The unnamed test pilot took the F-35 Joint Strike Fighter out for a spin in the skies off the coast of California in January and found out, among other things, the highly anticipated new jet can't turn, climb or evade gunfire faster than an F-16. That's according to a five page military briefing report obtained by journalist David Axe of the influential blog War Is Boring. The file was marked as unclassified but “official” and was not reproduced in full.

“The evaluation focused on the overall effectiveness of the aircraft in performing various specific maneuvers in a dynamic environment,” the pilot wrote. “This consisted of traditional Basic Fighter Maneuvers in offensive, defensive and neutral setups at altitudes ranging from 10,000 to 30,000 feet.”

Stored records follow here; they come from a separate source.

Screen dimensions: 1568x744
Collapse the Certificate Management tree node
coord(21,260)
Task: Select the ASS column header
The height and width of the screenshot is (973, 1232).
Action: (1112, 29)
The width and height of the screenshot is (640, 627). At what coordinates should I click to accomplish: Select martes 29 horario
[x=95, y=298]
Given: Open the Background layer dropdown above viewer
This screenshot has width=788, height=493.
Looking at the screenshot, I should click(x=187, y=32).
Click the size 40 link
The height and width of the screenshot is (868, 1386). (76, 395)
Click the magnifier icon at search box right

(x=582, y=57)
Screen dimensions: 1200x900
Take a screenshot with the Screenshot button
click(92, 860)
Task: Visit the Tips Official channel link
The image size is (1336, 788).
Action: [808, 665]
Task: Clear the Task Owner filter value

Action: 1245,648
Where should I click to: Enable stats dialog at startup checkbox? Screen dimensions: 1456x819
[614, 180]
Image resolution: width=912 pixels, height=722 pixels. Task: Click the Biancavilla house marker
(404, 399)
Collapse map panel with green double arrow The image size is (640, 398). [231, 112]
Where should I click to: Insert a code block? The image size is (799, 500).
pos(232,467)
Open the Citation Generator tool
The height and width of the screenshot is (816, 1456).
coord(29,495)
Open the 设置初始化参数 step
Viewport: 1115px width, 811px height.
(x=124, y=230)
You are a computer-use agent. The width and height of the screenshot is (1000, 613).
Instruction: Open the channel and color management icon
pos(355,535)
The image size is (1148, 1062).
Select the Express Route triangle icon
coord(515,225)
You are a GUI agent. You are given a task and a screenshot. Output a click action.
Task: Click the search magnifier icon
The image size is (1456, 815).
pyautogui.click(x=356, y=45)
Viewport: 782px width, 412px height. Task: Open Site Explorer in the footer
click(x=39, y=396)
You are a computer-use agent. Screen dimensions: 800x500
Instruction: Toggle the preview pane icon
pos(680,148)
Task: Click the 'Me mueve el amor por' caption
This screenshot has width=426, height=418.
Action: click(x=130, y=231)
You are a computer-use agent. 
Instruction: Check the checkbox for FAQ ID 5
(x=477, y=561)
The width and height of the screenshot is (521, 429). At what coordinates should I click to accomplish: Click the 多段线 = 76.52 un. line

The F-35 pilot explained his plane was flying without anything under its wings or in its internal weapons bays, which would weigh it down. The F-16 was flying with fuel drop-tanks beneath its wings, a stipulation that should have given the F-35 a distinct advantage. Think again.

This isn't only concerning because a trillion-or-so dollars have already been sunk into developing the F-35. The U.S. Air Force, Navy, Marines and a number of U.S. allies are banking on the jet to replace their current aircraft.

Pierre Sprey, who designed the 1970s-era F-16, told CBC last year the new F-35 is an “inherently terrible plane” that's heavy enough to become “astonishingly unmaneuverable...In dogfighting it's hopeless.”

That said, it could be argued the F-35 was built for a post-dogfight era where air-to-air engagements happen with precision armaments long before the enemy comes within visual range.